—Ma sœur, répondit Hân-wen, comme c'est aujourd'hui l'heureuse époque appelée Tsing-ming, j'ai demandé à M. Wang la permission d'aller sur la montagne faire des offrandes funèbres sur les tombes de mon père et de ma mère, et j'ai profité de cette occasion pour venir m'informer de la santé de mon beau-frère et de ma sœur.»
A ces mots, Hiu-chi est transportée de joie. «Mon frère, lui dit-elle, cette conduite fait l'éloge de votre piété filiale et de votre excellent naturel. Mon mari est sorti de bonne heure pour se rendre à son bureau, où l'appelaient des occupations pressantes; je vous prie de vous asseoir.»
Aussitôt elle se hâte de faire chauffer du vin et de préparer des légumes, et les sert dans le vestibule. Le frère et la sœur mangent à la même table, et s'entretiennent affectueusement ensemble; mais Hân-wen se garda bien de dire un mot des jeunes filles qu'il avait rencontrées dans le bateau, et auxquelles il avait prêté son parapluie. Le repas fini, Hiu-chi dispose un lit pour son frère dans une chambre particulière, et l'engage à aller prendre du repos.
Mais à peine Hân-wen fut-il couché, qu'il se mit à penser aux deux belles qu'il avait vues et qui avaient fait une si vive impression sur lui; toute la nuit, il se tourne et s'agite dans son lit, et ne peut trouver un instant de sommeil.

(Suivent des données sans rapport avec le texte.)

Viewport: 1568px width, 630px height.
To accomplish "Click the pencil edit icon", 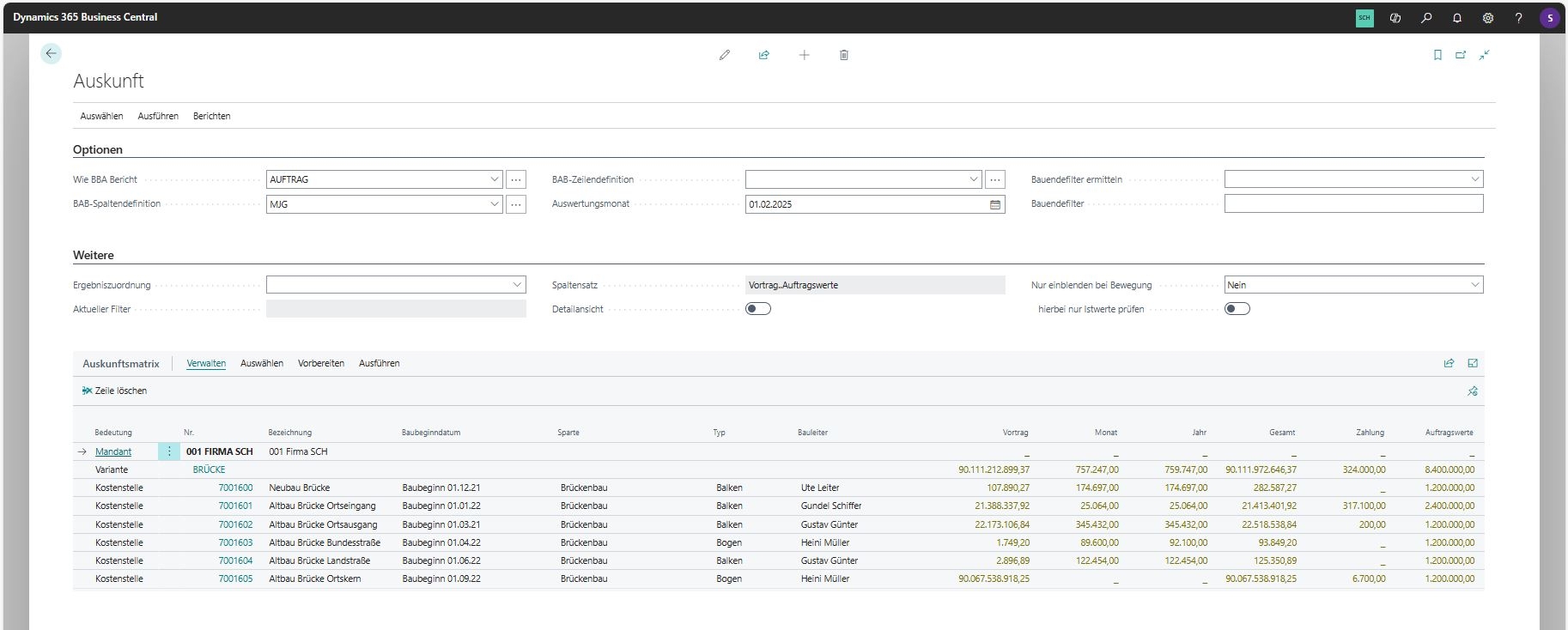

Parlons maintenant des deux fées, qui étaient retournées dans leur jardin fleuri. Blanche dit à sa servante: «Vous avez vu, petite Bleue, de quelle manière Hân-wen nous a regardées; il est décidément amoureux, et je suis sûre que demain matin il ne manquera pas de venir lui-même chercher son parapluie. Je vous avouerai qu'il m'a plu par sa figure noble et gracieuse et par ses paroles pleines de bonté et de douceur, et je m'estimerais heureuse de pouvoir devenir son épouse. Mais une chose m'arrête; ce jeune homme n'a pas de fortune, et il lui sera impossible de faire les dépenses nécessaires. Nous-mêmes, nous sommes aussi pauvres que lui, et n'aurions pas une seule once d'argent à lui donner. Que faire? que devenir?
—Madame, répondit la petite Bleue, votre servante avait tout à l'heure la même pensée que vous; mais s'il ne s'agit que de lui offrir une somme d'argent, je n'y vois aucune difficulté. Vous êtes douée d'une puissance surnaturelle qui ne connaît point de bornes; faites ce soir un tour de magie, et vous ne serez plus en peine pour le combler de riches présents. Je vois à cela plusieurs avantages: d'abord vous ferez briller à ses yeux notre opulence, et il vous prendra pour la fille de quelque magistrat de première distinction; en second lieu, il sera pénétré de reconnaissance pour les bienfaits dont vous l'aurez comblé.
—Voilà une heureuse idée, repartit Blanche toute joyeuse; ce soir même je veux essayer ma puissance magique.»
La nuit arrive, et, à la troisième veille, Blanche saisit sa précieuse épée, s'élance au sommet de la constellation du Boisseau; et à l'aide de quelques paroles magiques, elle évoque tous les démons des cinq parties du monde. Ils obéissent à sa voix puissante, et, en un clin d'œil, elle les voit tous prosternés devant elle. «Madame, lui dirent-ils d'une voix tremblante, quels ordres suprêmes avez-vous à nous donner?
—J'ordonne, dit-elle, à tous ces démons d'aller me chercher cette nuit mille onces d'argent. Celui qui me désobéira sera châtié sur l'heure.»
Ils s'éloignent tous, et vont délibérer en secret. Soudain ils se rendent à la ville de Tsien-tang, s'introduisent sans être vus dans le trésor, et dérobent les mille onces d'argent, qu'ils vont remettre entre les mains de Blanche.